Challenges:
1. Return everything in the Scheldeprijs report from "Favourites for victory" down to "McLay (Fortuneo-Vital Concept).", word for word.
2. Supply the next part of the Scheldeprijs report, picking up after its final sentence.

The Bora-hansgrohe team confirmed to Cyclingnews that Sagan suffered a series of injuries in the crash, hurting his ribs, right knee and especially his right hip, which is causing the most concern due to the impact of the crash. Sagan also collected some painful road rash and hit his head when he crashed but does not seem to have any signs of a concussion.
Bora-hansgrohe named Sagan in its eight-rider squad for Scheldeprijs. The team has several options for the expected sprint finish, including young German sprinter Pascal Ackermann, Matteo Pelucchi and even Sagan if he is feeling good at the end of the 202km race.
Favourites for victory at Wednesday's Scheldeprijs include 2016 winner Marcel Kittel (Quick-Step Floors), Andre Greipel (Lotto Soudal), Arnaud Demare (FDJ), Elia Viviani (Team Sky), Nacer Bouhanni (Cofidis) and Britain's Dan McLay (Fortuneo-Vital Concept).

Material provided:
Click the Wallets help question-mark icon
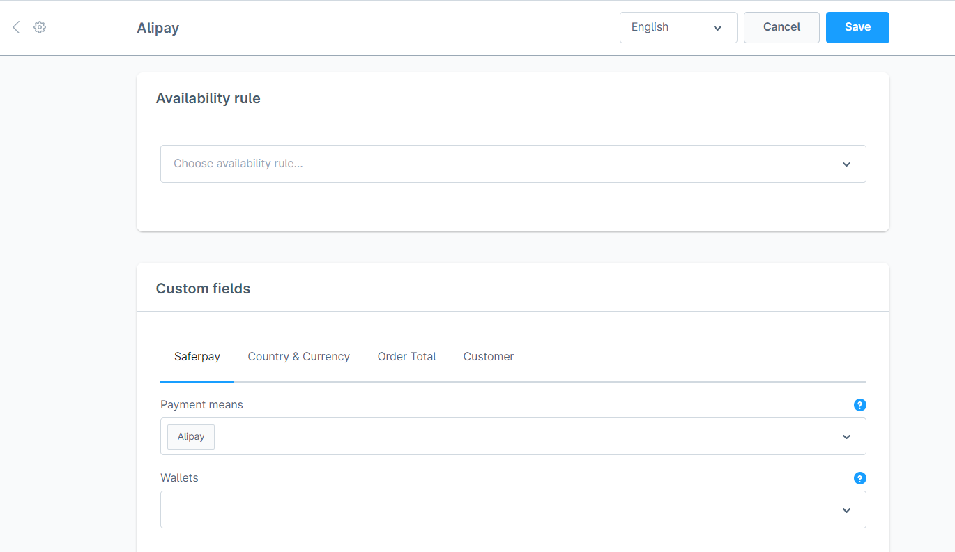955x552 pixels. [x=860, y=478]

Responses for each task:
1.
Favourites for victory at Wednesday's Scheldeprijs include 2016 winner Marcel Kittel (Quick-Step Floors), Andre Greipel (Lotto Soudal), Arnaud Demare (FDJ), Elia Viviani (Team Sky), Nacer Bouhanni (Cofidis) and Britain's Dan McLay (Fortuneo-Vital Concept).

2.
Video footage emerged on Monday confirming that the crash was caused by Sagan riding close to the roadside barriers and making contact with a spectator's jacket. Sagan's bike was pulled towards the feet of the roadside barriers and then he crashed hard on right side, bringing down Greg van Avermaet (BMC) and Oliver Naesen (AG2R-La Mondiale). While Van Avermaet got back up quickly and chased after Philippe Gilbert, managing to finish second, Sagan needed more time to recover and get a new bike. He eventually finished 27th at 3:30.
Sagan said the crash was his fault, admitting he was riding too close to the barriers, but on Monday he tweeted a video of the crash that confirmed the contact with a jacket on the barriers.